I’d like to update a user in a custom user federation provider when they log in via Keycloak OIDC IDP.
For attributes like first name, last name etc. it already works with IDP mappers of type “Attribute Importer”. But I need to do something specific to update the user.
I’m currently thinking about extending Keycloak OIDC IDP, overriding its updateBrokeredUser
method and calling a method in the custom user federation provider with the help of UserStorageManager.getEnabledStorageProviders
.
Isn’t there a simpler way, similar to implementing UserRegistrationProvider
for adding and removing users?
Well at least I’d like to contribute what I did now:
-
Add an interface UserUpdateProvider
with one method #updateUser(RealmModel, UserModel)

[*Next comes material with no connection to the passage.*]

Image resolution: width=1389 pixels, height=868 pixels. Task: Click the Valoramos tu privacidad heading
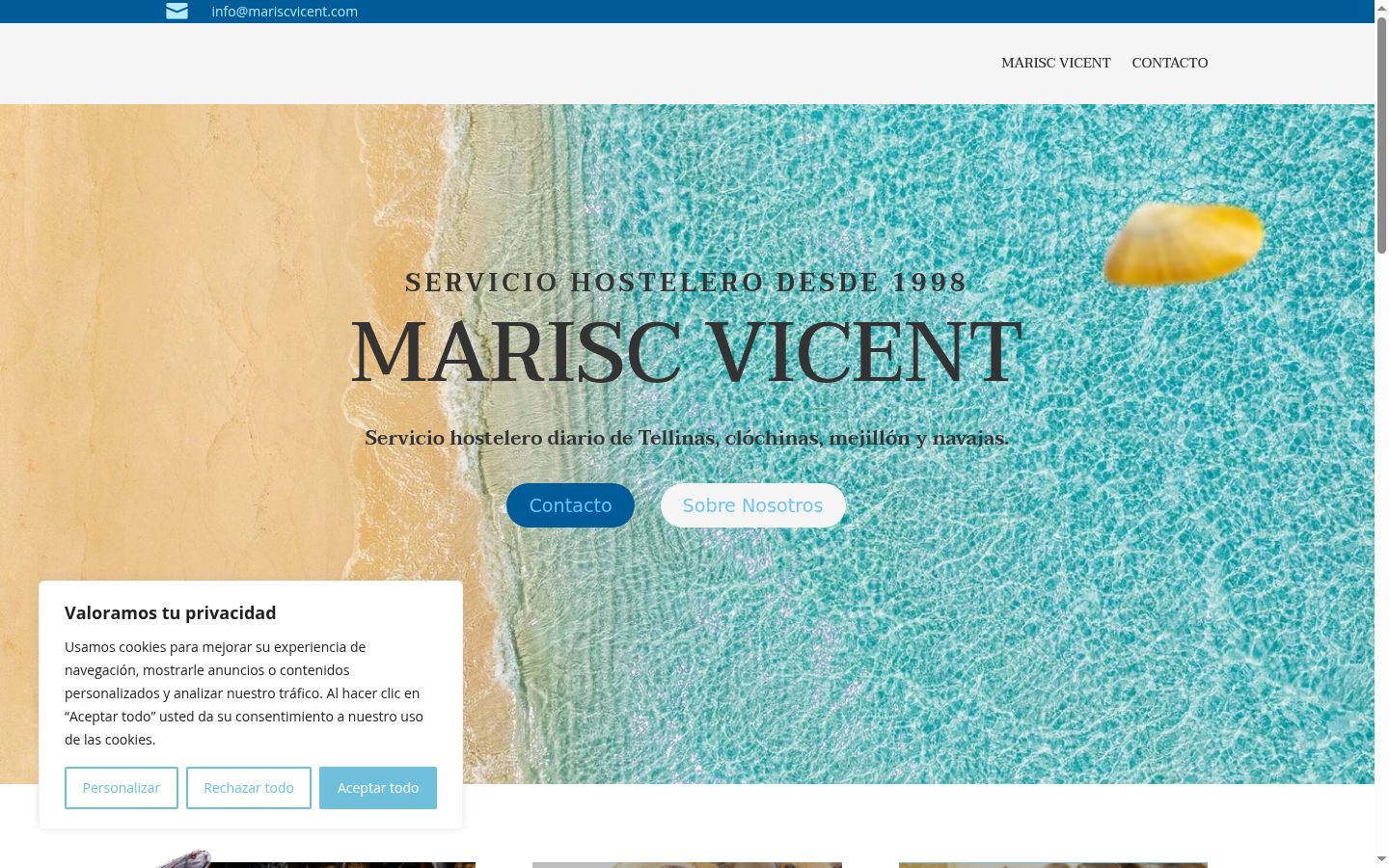[x=171, y=613]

and implement it in the user federation provider
-
Extend KeycloakOIDCIdentityProvider
and override #updateBrokeredUser
-
Set firstname, lastname, email and attributes, saving me from creating IDP mappers for this
-
Call #updateUser
of all user federation providers that implement UserUpdateProvider
:
final List<UserUpdateProvider> storageProviders = UserStorageManager.getEnabledStorageProviders(session, realm, UserUpdateProvider.class);
for (final UserUpdateProvider updateProvider : storageProviders) {
updateProvider.updateUser(realm, user);
}
-
Besides doing all the SPI stuff, copy realm-identity-provider-my-oidc.html
to /opt/jboss/keycloak/themes/base/admin/resources/partials/
to solve Resource not found….
While this works fine, I am still wondering if there is a simpler way, maybe with a custom IDP mapper? Also what I am not too happy about is using a private SPI and the respective warning in the logs… but since it doesn’t seem to be so uncommon to extend IDPs I think we can live with it.